=== Set exercise ===
Print verbatim the entries starting with the line that contains "Where should I" and going on through the line that contains "tap(234, 60)", with both of those lines included. Leave the pictures out of your output.

○ ○ ○ ○

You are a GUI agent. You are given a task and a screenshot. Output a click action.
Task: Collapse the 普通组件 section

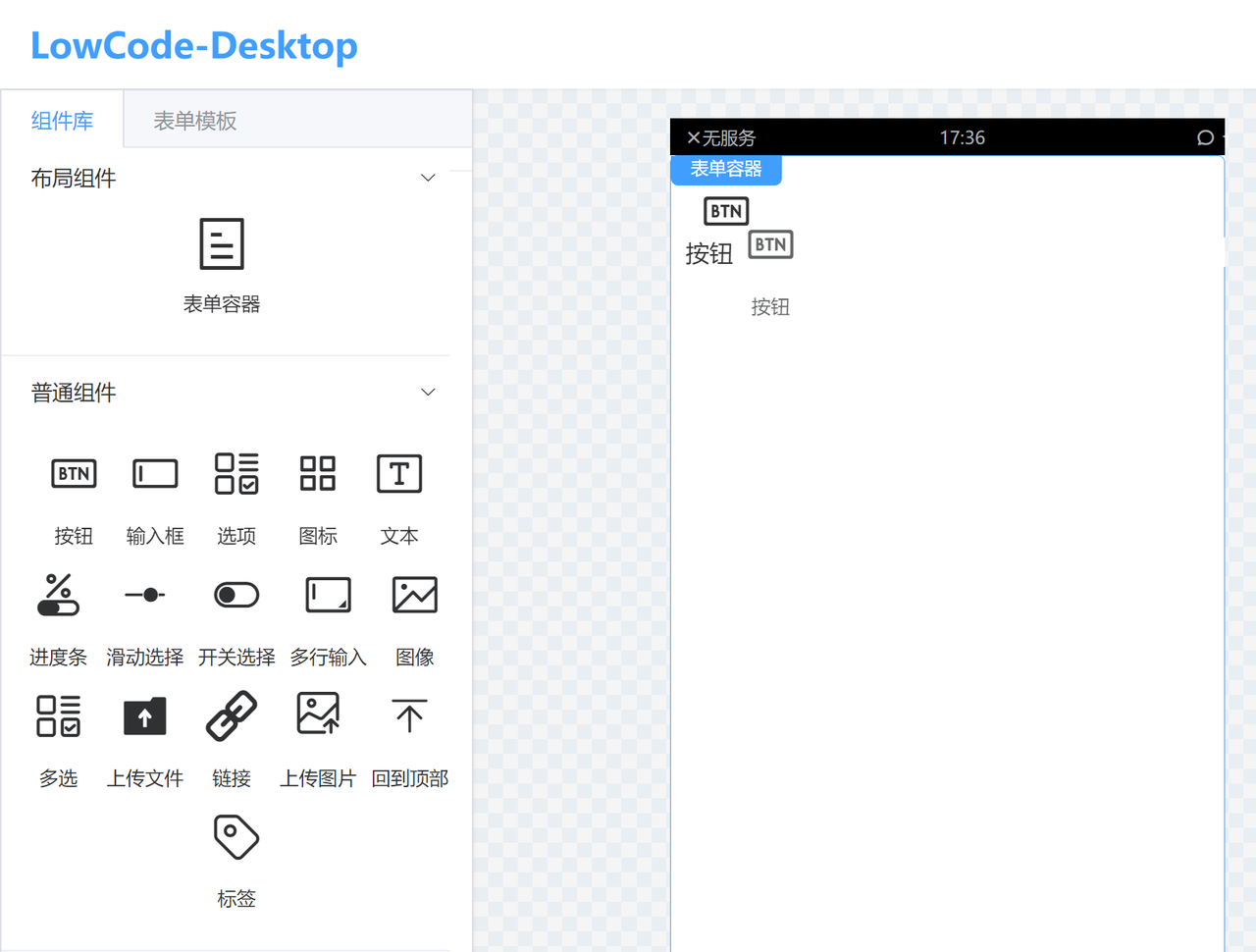pos(428,392)
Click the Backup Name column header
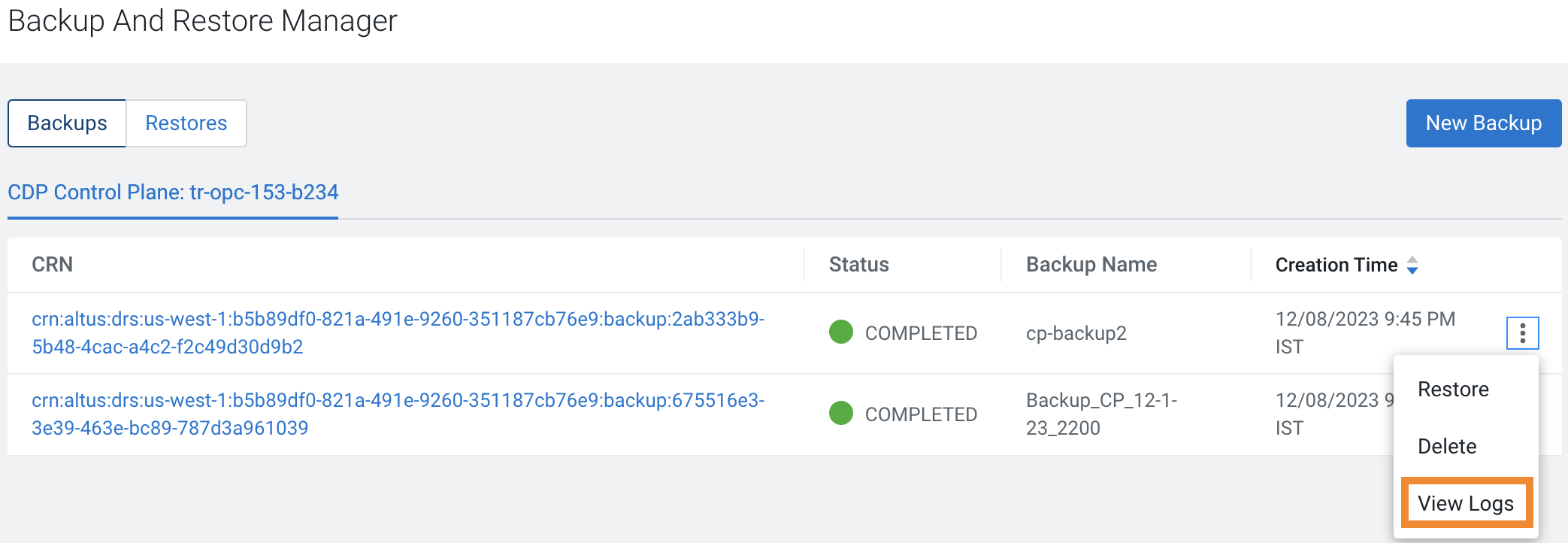 point(1091,265)
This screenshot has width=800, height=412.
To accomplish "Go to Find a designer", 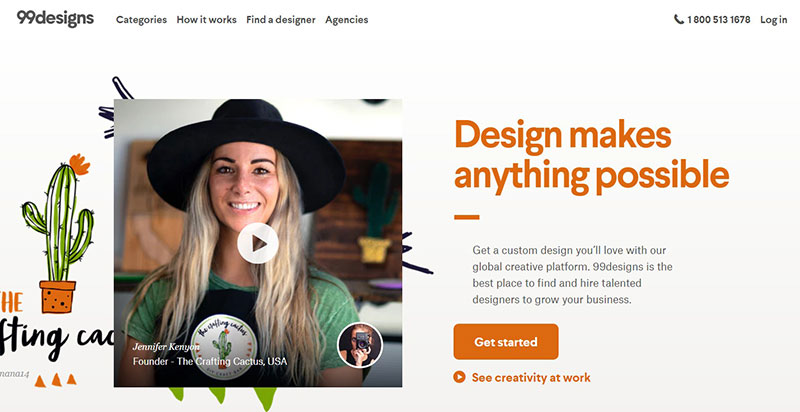I will (x=281, y=20).
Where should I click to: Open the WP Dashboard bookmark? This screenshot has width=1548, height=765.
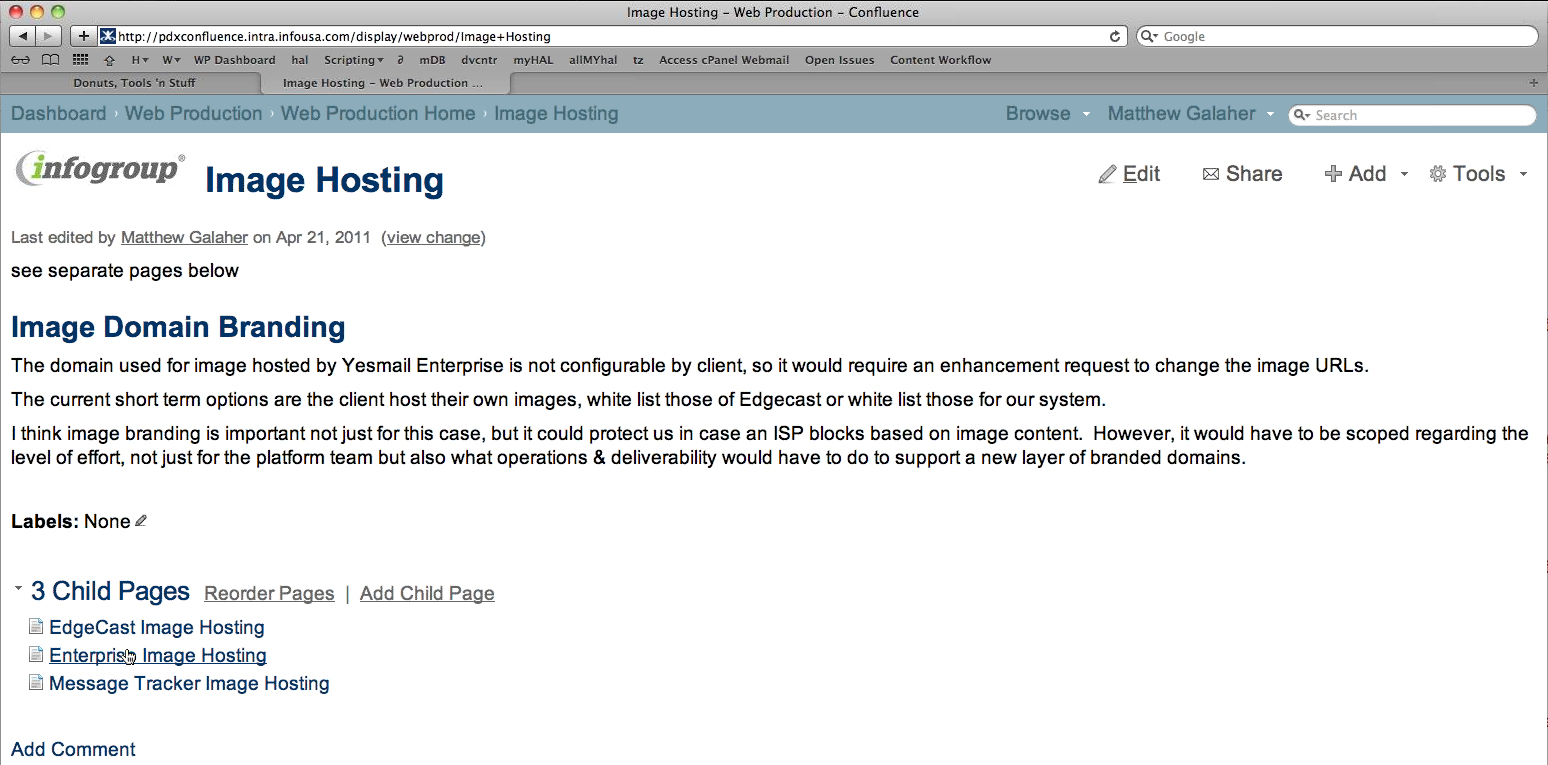tap(234, 60)
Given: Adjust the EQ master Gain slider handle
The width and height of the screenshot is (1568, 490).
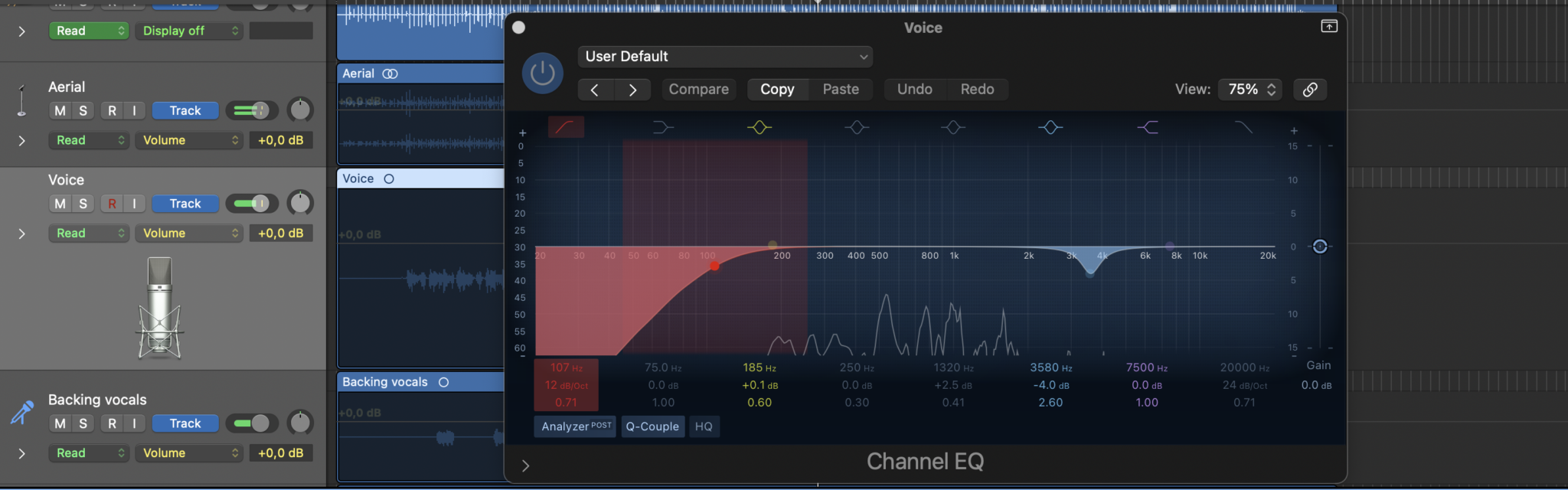Looking at the screenshot, I should point(1319,247).
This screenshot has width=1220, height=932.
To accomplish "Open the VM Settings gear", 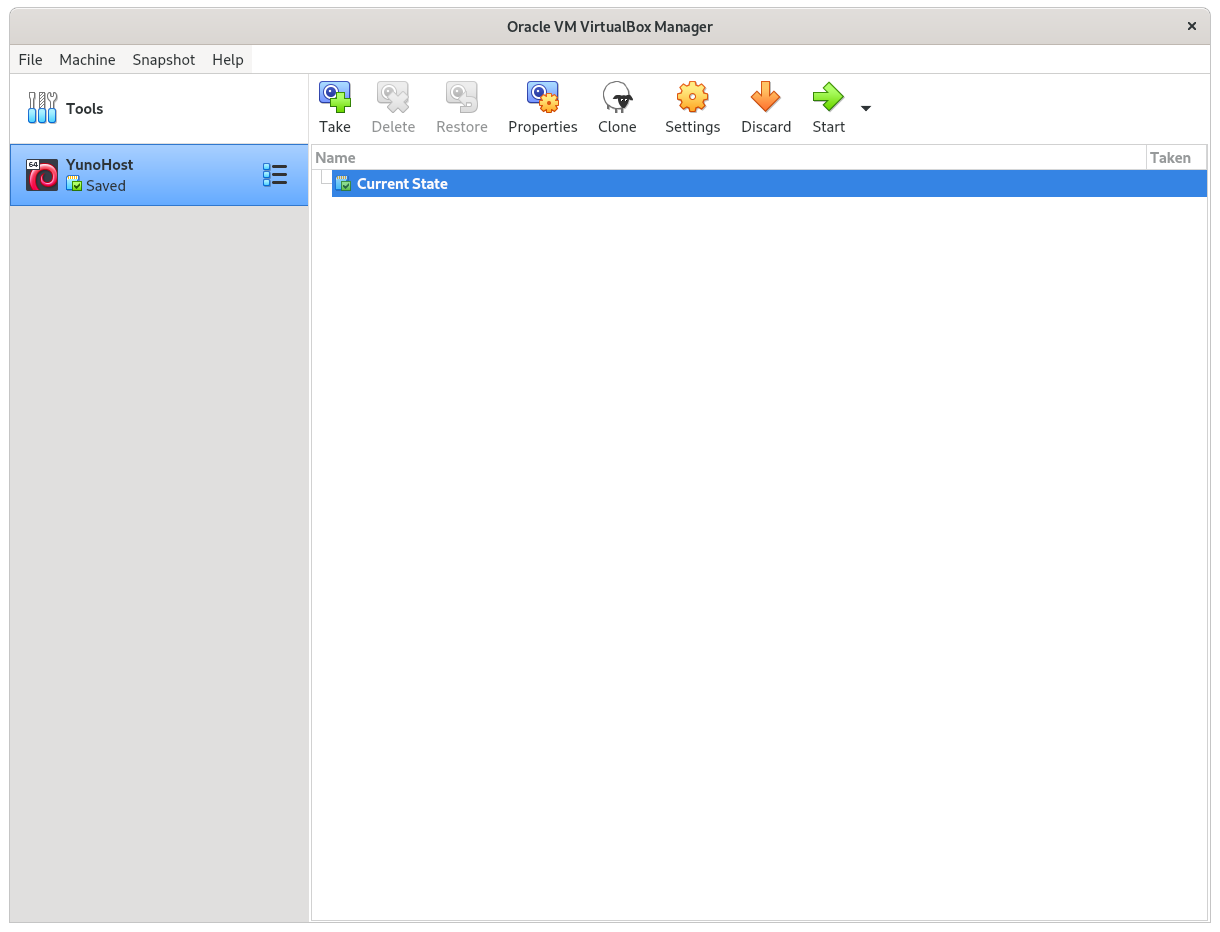I will pyautogui.click(x=692, y=98).
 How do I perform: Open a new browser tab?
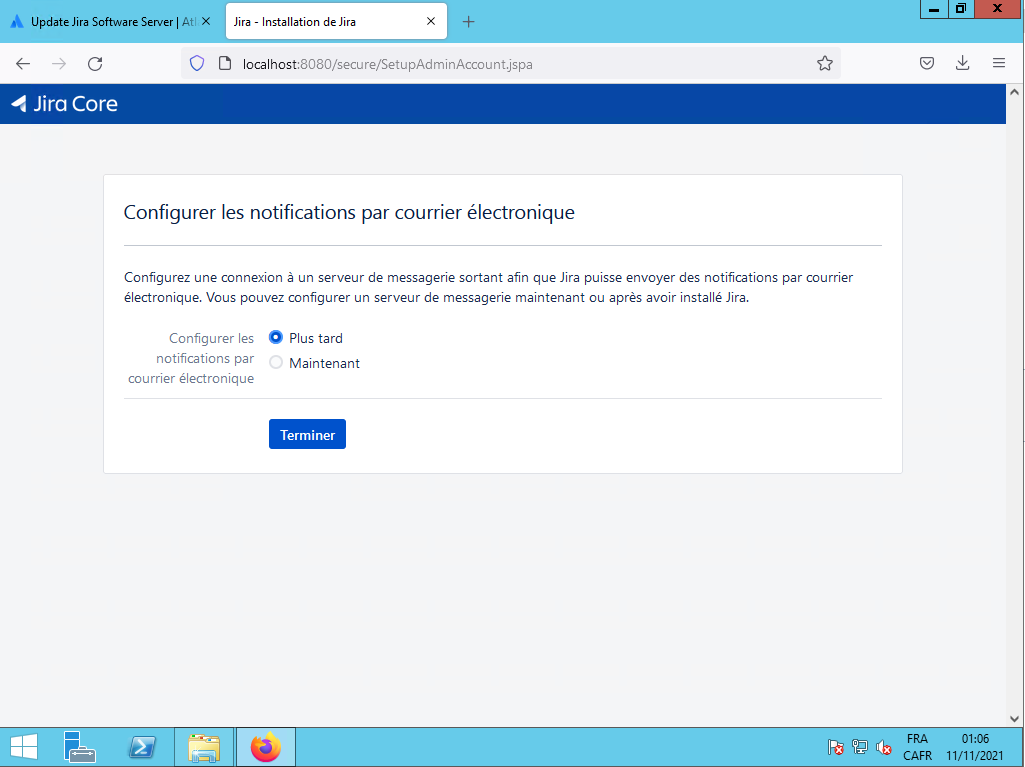tap(468, 22)
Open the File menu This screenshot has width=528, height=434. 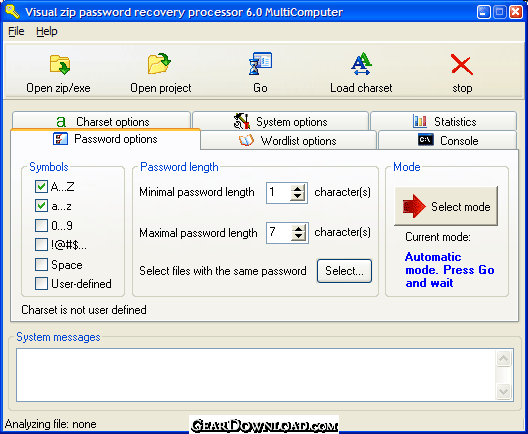point(16,31)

○ ○ ○ ○

=== Output below ===
Where should I click to: Open the WP Dashboard bookmark? This screenshot has width=1548, height=765.
tap(234, 60)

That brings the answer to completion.